Backtest (high-level API) ¶
This tutorial walks through how to use a
BacktestNode
to backtest a simple EMA cross strategy
on a simulated FX ECN venue using historical quote tick data.
The following points will be covered:
-
How to load raw data (external to Nautilus) into the data catalog
-
How to setup configuration objects for a
BacktestNode
-
How to run backtests with a
BacktestNode
Imports ¶
We’ll start with all of our imports for the remainder of this tutorial:
import datetime
import os
import shutil
from decimal import Decimal
from pathlib import Path
import fsspec
import pandas as pd
from nautilus_trader.core.datetime import dt_to_unix_nanos
from nautilus_trader.model.data import QuoteTick
from nautilus_trader.model.objects import Price, Quantity
from nautilus_trader.backtest.node import BacktestNode, BacktestVenueConfig, BacktestDataConfig, BacktestRunConfig, BacktestEngineConfig
from nautilus_trader.config.common import ImportableStrategyConfig
from nautilus_trader.persistence.catalog import ParquetDataCatalog
from nautilus_trader.persistence.wranglers import QuoteTickDataWrangler
from nautilus_trader.test_kit.providers import CSVTickDataLoader
from nautilus_trader.test_kit.providers import TestInstrumentProvider
Getting raw data ¶
As a once off before we start the notebook - we need to download some sample data for backtesting.
For this example we will use FX data from
histdata.com
. Simply go to
https://www.histdata.com/download-free-forex-historical-data/?/ascii/tick-data-quotes/
and select an FX pair, then select one or more months of data to download.
Once you have downloaded the data, set the variable
DATA_DIR
below to the directory containing the data.
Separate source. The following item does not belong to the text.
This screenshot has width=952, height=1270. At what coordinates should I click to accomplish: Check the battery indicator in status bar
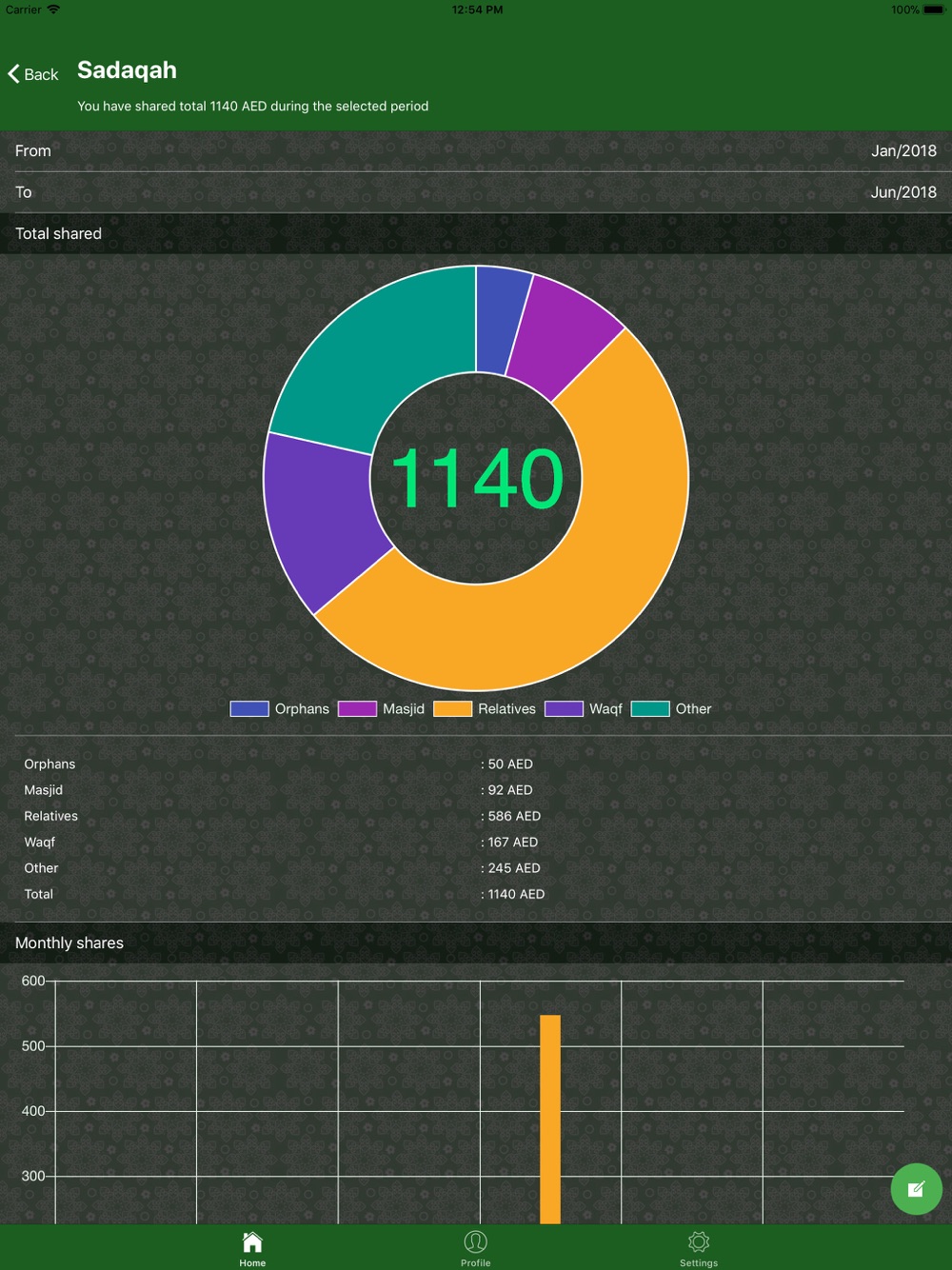[933, 10]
By default, it will use the users
Downloads
directory.
DATA_DIR = "~/Downloads/"
Then place the data archive into a
/"HISTDATA"
directory and run the cell below; you should see the files that you downloaded:
path = Path(DATA_DIR).expanduser() / "HISTDATA"
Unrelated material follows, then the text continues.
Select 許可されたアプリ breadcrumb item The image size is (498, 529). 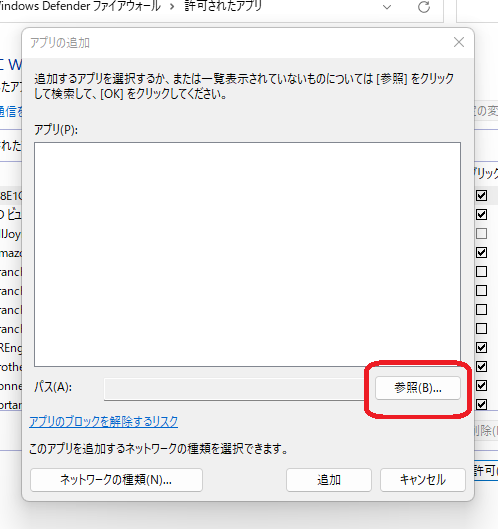[223, 6]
raw_files = list(path.iterdir())
assert raw_files, f"Unable to find any histdata files in directory {path}"
raw_files
Loading data into the Data Catalog ¶
The FX data from
histdata
is stored in CSV/text format, with fields
timestamp,
bid_price,
ask_price
.
Firstly, we need to load this raw data into a
pandas.DataFrame
which has a compatible schema for Nautilus quote ticks.
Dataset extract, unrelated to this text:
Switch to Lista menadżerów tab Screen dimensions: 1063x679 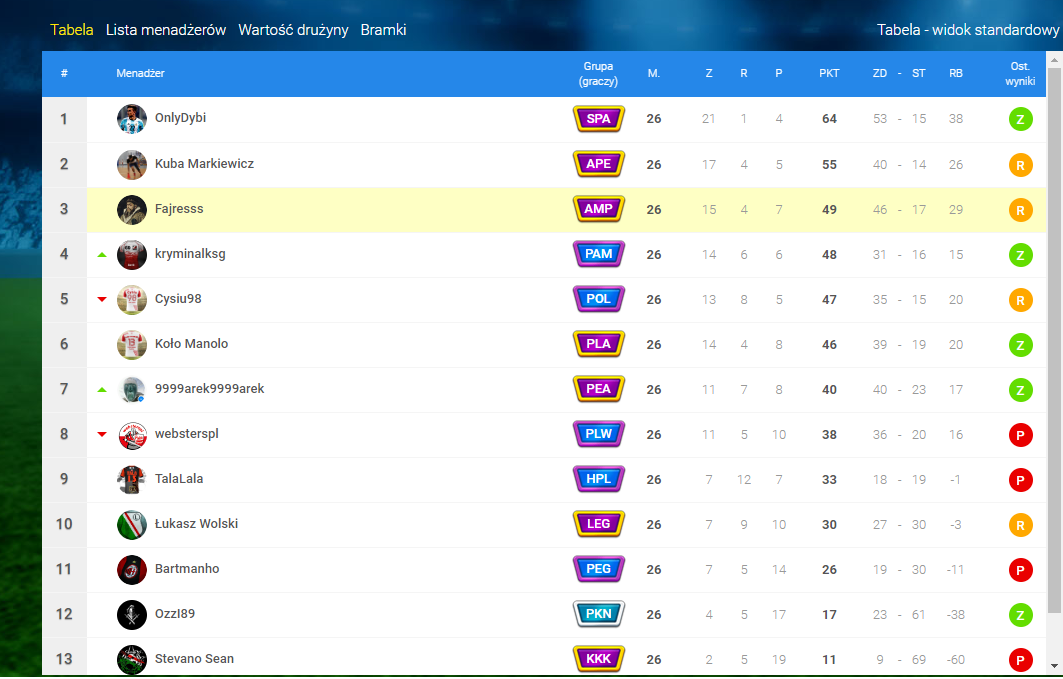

Then we can create Nautilus
QuoteTick
objects by processing the DataFrame with a
QuoteTickDataWrangler
.
# Here we just take the first data file found and load into a pandas DataFrame
df = CSVTickDataLoader.load(raw_files[0], index_col=0, format="%Y%m%d %H%M%S%f")
df.columns = ["bid_price", "ask_price"]
# Process quote ticks using a wrangler
EURUSD = TestInstrumentProvider.default_fx_ccy("EUR/USD")
wrangler = QuoteTickDataWrangler(EURUSD)
ticks = wrangler.process(df)
See the Loading data guide for more details.
Next, we simply instantiate a
ParquetDataCatalog
(passing in a directory where to store the data, by default we will just use the current directory).
We can then write the instrument and tick data to the catalog, it should only take a couple of minutes to load the data (depending on how many months).
CATALOG_PATH = os.getcwd() + "/catalog"
# Clear if it already exists, then create fresh
if os.path.exists(CATALOG_PATH):
shutil.rmtree(CATALOG_PATH)
os.mkdir(CATALOG_PATH)
# Create a catalog instance
catalog = ParquetDataCatalog(CATALOG_PATH)
# Write instrument to the catalog
catalog.write_data([EURUSD])
# Write ticks to catalog
catalog.write_data(ticks)
Using the Data Catalog ¶
Once data has been loaded into the catalog, the
catalog
instance can be used for loading data for backtests, or simply for research purposes.
It contains various methods to pull data from the catalog, such as
.instruments(...)
and
quote_ticks(...)
(shown below).
catalog.instruments()
start = dt_to_unix_nanos(pd.Timestamp("2020-01-03", tz="UTC"))
end = dt_to_unix_nanos(pd.Timestamp("2020-01-04", tz="UTC"))
catalog.quote_ticks(instrument_ids=[EURUSD.id.value], start=start, end=end)
See the Data catalog guide for more details.
Configuring backtests ¶
Nautilus uses a
BacktestRunConfig
object, which allows configuring a backtest in one place. It is a
Partialable
object (which means it can be configured in stages); the benefits of which are reduced boilerplate code when creating multiple backtest runs (for example when doing some sort of grid search over parameters).
Adding data and venues ¶
We can now use configuration objects to build up our final run configuration:
instrument = catalog.instruments()[0]
venue_configs = [
BacktestVenueConfig(
name="SIM",
oms_type="HEDGING",
account_type="MARGIN",
base_currency="USD",
starting_balances=["1_000_000 USD"],
),
]
data_configs = [
BacktestDataConfig(
catalog_path=str(ParquetDataCatalog.from_env().path),
data_cls=QuoteTick,
instrument_id=instrument.id.value,
start_time=start,
end_time=end,
),
]
strategies = [
ImportableStrategyConfig(
strategy_path="nautilus_trader.examples.strategies.ema_cross:EMACross",
config_path="nautilus_trader.examples.strategies.ema_cross:EMACrossConfig",
config=dict(
instrument_id=instrument.id.value,
bar_type="EUR/USD.SIM-15-MINUTE-BID-INTERNAL",
fast_ema_period=10,
slow_ema_period=20,
trade_size=Decimal(1_000_000),
),
),
]
config = BacktestRunConfig(
engine=BacktestEngineConfig(strategies=strategies),
data=data_configs,
venues=venue_configs,
)
Run the backtest! ¶
Now we can simply run the backtest node, which will simulate trading across the entire data stream:
node = BacktestNode(configs=[config])
results = node.run()
results